Friday, October 5, 2018

Stephen Colbert is a Tolkien Nerd

I don't watch a lot of television so I didn't know that Stephen Colbert was a fan of Chance the rapper, Gilbert and Sullivan patter songs, and J.R.R. Tolkien. Good man. You really should read The Silmarillion if you have the time. There's a lot of good stories contained within, including a fictionalized reworking of how Tolkien met and fell in love with his wife.

                      

Serena Williams and US Open

Serena Williams lost the US Open Championship Finals to Naomi Osaka. During this tennis match, Williams threw a temper tantrum and didn't reign it in until the umpire, Carlos Ramos, docked her a game. Osaka was already ahead of Williams. Osaka was probably going to win the tennis match anyway. It wasn't the first time that Osaka had beaten Williams. And it probably won't be the last. Although Williams can claim to be the best female tennis player ever, her career is winding down. Williams is in her late thirties. Osaka is about to turn twenty-one. There aren't any physically demanding sports where the older person routinely beats the younger one. It's just the way things are. Eventually the body can't do what the mind demands. In time, even the mind can lose some competitive hunger. Winter is coming for us all. Father Time is undefeated.

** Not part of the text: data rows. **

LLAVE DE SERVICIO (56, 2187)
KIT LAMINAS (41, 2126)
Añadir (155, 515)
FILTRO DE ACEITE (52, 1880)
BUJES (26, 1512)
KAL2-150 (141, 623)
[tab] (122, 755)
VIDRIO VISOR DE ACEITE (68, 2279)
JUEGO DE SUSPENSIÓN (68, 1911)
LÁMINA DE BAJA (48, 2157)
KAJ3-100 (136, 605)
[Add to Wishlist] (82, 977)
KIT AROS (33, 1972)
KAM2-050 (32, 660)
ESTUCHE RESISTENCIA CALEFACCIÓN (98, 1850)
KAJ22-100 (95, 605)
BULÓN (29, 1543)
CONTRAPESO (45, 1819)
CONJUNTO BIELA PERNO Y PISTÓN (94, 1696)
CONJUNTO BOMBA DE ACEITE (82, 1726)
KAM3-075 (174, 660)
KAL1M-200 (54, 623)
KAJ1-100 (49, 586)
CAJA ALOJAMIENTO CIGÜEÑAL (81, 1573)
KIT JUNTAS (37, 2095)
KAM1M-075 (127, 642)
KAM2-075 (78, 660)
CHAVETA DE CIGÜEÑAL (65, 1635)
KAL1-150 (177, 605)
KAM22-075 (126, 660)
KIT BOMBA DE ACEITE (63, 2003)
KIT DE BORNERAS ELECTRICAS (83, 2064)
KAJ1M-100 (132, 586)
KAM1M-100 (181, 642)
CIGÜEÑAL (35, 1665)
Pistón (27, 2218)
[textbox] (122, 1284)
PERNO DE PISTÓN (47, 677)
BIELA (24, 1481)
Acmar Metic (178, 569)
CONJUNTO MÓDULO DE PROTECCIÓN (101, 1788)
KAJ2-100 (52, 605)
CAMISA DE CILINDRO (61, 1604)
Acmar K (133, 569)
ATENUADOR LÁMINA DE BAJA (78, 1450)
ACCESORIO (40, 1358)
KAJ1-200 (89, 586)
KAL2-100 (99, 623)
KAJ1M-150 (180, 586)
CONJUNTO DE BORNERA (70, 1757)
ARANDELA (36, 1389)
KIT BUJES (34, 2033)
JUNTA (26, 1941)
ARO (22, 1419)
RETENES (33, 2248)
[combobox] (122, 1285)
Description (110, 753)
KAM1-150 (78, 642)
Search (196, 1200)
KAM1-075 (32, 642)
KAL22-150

I don't avidly follow women's tennis but I have noticed that Williams' crackups usually occur when she is losing. Athletes such as Michael Jordan, John McEnroe, George Brett, Muhammad Ali, and other champions were often abrasive or even abusive to umpires, judges, referees, sparring partners, or teammates. There is a train of thought that says "Show me a good loser and I'll show you a loser." The intensity which has allowed Williams to dominate her sport for the better part of two decades is the same intensity that causes her to hurl insults at or make threats against umpires and line judges. I doubt that she can turn that off.

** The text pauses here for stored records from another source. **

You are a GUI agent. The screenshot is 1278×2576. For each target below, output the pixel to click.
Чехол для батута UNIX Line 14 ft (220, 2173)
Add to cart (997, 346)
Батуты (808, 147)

So I was nonplussed by Williams' tirade. The only thing which annoyed me is that rather than make the normal semi-apology "I had a bad day/I lost it/I don't want to talk about it/Just one of those things" which most athletes make once they cool down, Williams doesn't appear to think she did anything wrong. Williams made the claim that the umpire was picking on her because she was a woman. Well that's not the case. Here's what happened. 

Tuesday, October 2, 2018

Movie Reviews: Creed

Creed
directed by Ryan Coogler
I suppose you could call this Rocky 7 or Rocky The Next Generation. It's a continuation of the Rocky story as well as a spin off of that series and beginning of a new story. I didn't see this for the longest time for whatever reason but recently decided to check out on the advice of my brother. Creed is a really good movie. Surprisingly good, actually. Before I mention anything else most of the Rocky movies were if anything incredibly unrealistic in their fight scenes.

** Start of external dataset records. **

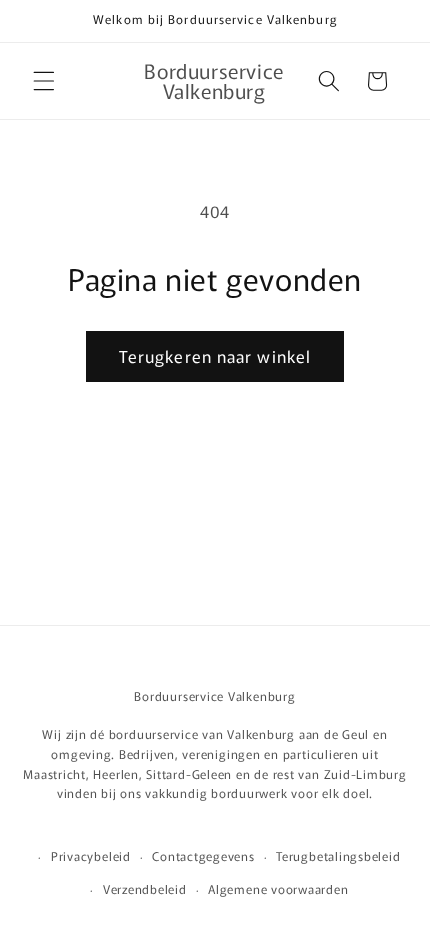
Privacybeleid (91, 855)
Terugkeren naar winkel (215, 356)
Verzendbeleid (145, 888)
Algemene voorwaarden (278, 888)
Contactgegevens (203, 855)
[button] (44, 81)
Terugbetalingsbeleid (338, 855)
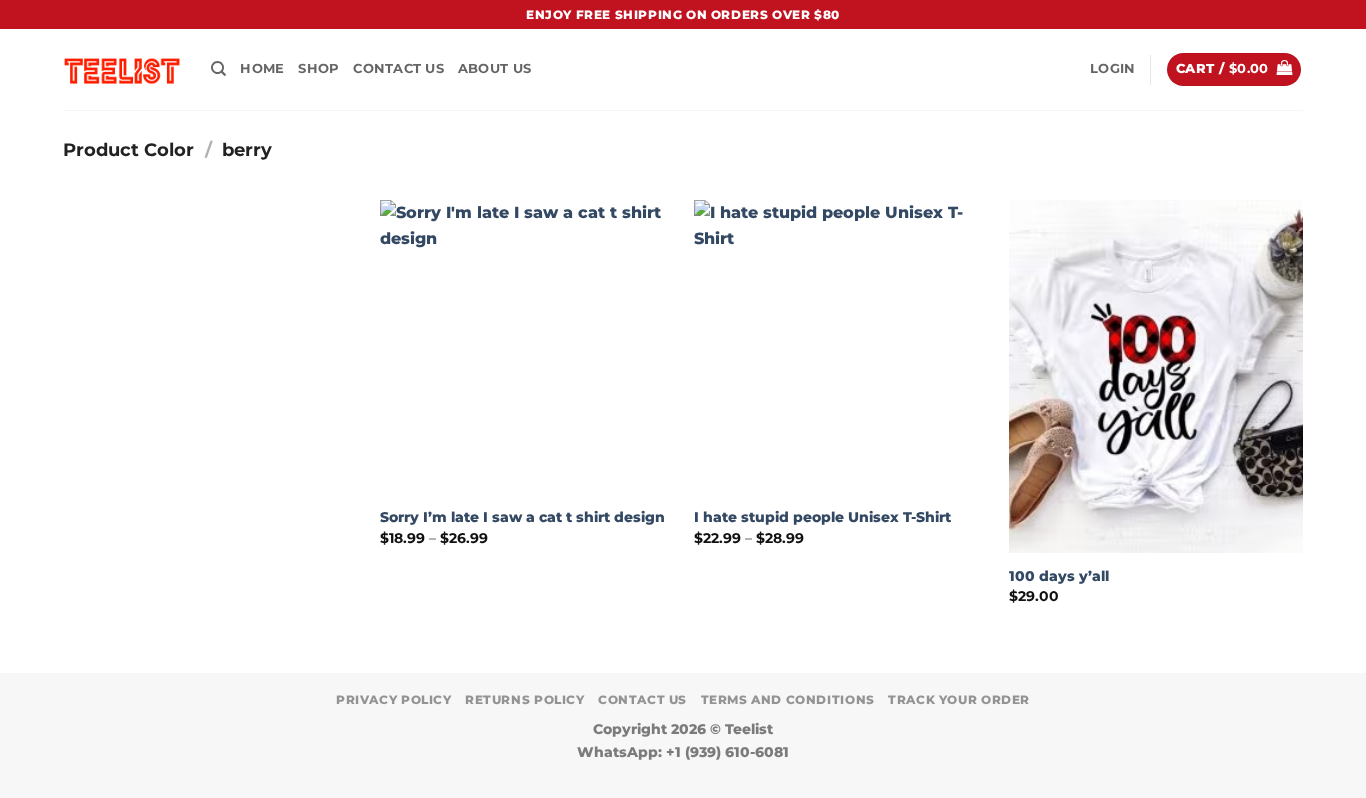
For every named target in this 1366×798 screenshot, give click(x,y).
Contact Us (398, 68)
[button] (1112, 69)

People took WAY too many shots to the head-not just jabs either but tons of overhands and crosses. While that might have been the expectation were a trained boxer to fight someone untrained, if you've ever watched real boxing matches between equally competent people who know what they're doing, the matches usually don't look like that. Or rather they don't look like that until someone gets tired and either gets beat or starts taking too many chances. The fighters as imagined in the prior Rocky movies would have had to be superhuman to get hit in the face that many times. The results were entertaining but often cartoonish. The fight cinematography in Creed is as close to the real thing as I've ever seen in a boxing movie.

Everyone moves like real boxers, perhaps in part because many of the actors were indeed professional boxers. As a result it was easier for me to lose myself in the story.  Former heavyweight champion Apollo Creed (Carl Weathers) one time Rocky Balboa (Sylvester Stallone) rival and later good friend died in the boxing ring fighting Ivan Drago in Rocky IV.